I have had two really productive days.  I wrote the majority of the story out on Monday.  I did characters and read the screenplay for Annie Hall on Tuesday.  I watched Annie Hall as well.  I watched This is 40 last night.  I've been talking notes.  This week is off to a great start.

And now…
I want a cigarette.
I want sex.
And I want to eat.

Yes, I like to live by the motto "Treat Yo Self" when I'm working.  But even I have to keep my Self in check.

I remember reading Steven Pressfield's The War of Art years ago--and since--and coming across the chapter on Resistance and Sex.  I try to convince myself that it doesn't apply to me.  I don't let sex distract me.  I'm fine!  It doesn't control me.

It so control's me.  My damn libido!

It has kept me from doing a lot of work over the years.  I guess it comes from the same place that my food cravings come from.  I need to be comforted.  I need to feel good.  I need to know that I'm not a bad person.

One of my favorite Fran Lebowitz quotes is that writers do bad things to themselves "to make up for playing God."  We smoke.  We drink.  We eat.  We fuck.

So it makes sense to me that after feeling good for the past two days in what I've been able to accomplish both inside and outside of the office, that I want to have an orgy.  Okay, well not literally an orgy.  (Is that on the menu?)  But I've got a scratch.  That much I know.

So I'm going to just keep working.

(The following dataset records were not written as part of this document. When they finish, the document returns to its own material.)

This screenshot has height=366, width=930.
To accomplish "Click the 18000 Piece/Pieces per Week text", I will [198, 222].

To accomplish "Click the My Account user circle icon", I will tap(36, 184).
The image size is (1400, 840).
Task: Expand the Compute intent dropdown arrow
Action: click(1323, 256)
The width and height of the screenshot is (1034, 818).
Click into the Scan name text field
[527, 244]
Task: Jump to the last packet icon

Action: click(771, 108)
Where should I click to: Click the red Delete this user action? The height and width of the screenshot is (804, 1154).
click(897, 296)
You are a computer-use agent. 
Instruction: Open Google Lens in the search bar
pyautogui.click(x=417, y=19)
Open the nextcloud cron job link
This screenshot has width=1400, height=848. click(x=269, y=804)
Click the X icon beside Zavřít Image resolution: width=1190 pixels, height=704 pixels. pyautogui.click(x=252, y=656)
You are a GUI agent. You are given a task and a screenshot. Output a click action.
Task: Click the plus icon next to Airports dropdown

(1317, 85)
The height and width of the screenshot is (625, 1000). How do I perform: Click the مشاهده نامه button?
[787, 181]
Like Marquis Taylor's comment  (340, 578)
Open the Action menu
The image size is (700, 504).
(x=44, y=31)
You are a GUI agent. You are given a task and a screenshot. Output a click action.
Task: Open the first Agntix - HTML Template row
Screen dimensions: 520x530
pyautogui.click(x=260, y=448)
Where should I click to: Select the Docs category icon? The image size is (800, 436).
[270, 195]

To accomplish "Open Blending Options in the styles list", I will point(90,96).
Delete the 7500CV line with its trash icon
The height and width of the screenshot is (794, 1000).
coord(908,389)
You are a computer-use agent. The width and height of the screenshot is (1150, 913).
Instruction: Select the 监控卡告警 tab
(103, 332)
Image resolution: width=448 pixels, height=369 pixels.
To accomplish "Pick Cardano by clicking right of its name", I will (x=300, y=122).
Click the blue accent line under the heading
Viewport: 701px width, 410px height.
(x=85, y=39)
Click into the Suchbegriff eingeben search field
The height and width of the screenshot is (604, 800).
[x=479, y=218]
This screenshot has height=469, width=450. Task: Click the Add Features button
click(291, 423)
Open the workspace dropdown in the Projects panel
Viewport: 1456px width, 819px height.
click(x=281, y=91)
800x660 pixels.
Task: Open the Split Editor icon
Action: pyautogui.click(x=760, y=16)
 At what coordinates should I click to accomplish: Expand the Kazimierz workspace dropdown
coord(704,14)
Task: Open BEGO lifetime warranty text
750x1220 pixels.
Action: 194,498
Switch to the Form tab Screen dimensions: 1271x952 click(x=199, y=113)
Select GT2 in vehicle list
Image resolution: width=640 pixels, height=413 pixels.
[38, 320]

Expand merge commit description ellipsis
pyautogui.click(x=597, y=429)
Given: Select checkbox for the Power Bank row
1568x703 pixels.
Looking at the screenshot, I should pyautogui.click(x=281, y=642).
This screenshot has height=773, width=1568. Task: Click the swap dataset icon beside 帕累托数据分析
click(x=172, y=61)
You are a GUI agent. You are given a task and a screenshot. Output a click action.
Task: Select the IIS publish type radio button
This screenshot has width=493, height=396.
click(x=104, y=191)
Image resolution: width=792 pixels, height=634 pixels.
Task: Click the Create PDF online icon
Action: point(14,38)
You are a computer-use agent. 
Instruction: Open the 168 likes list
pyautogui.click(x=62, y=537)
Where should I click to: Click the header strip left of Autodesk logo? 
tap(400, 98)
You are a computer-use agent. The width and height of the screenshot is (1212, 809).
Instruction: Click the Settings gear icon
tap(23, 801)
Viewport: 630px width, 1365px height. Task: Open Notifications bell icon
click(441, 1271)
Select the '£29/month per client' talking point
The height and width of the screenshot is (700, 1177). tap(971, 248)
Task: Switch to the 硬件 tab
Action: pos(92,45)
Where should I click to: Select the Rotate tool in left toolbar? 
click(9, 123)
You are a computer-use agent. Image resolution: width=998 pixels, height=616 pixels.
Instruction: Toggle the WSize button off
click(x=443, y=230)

Maybe have that cigarette.

But definitely sit down and flesh out this outline.  I've got a stack of cards on my desk.  I'm not starting from zero.  I'm fine.

I'm afraid.

That's all right.  I've identified the problem.

I am grateful for enough life experience to know when Resistance is coming.
I am grateful for self awareness.
I am grateful for the stack of index cards on my desk.
I am grateful for the past two days.
I am grateful for Tim being in the office.
I am grateful for my filing system.
I am grateful for Academy Originals short films about the Creative Spark.
I am grateful to know that I am not in this alone.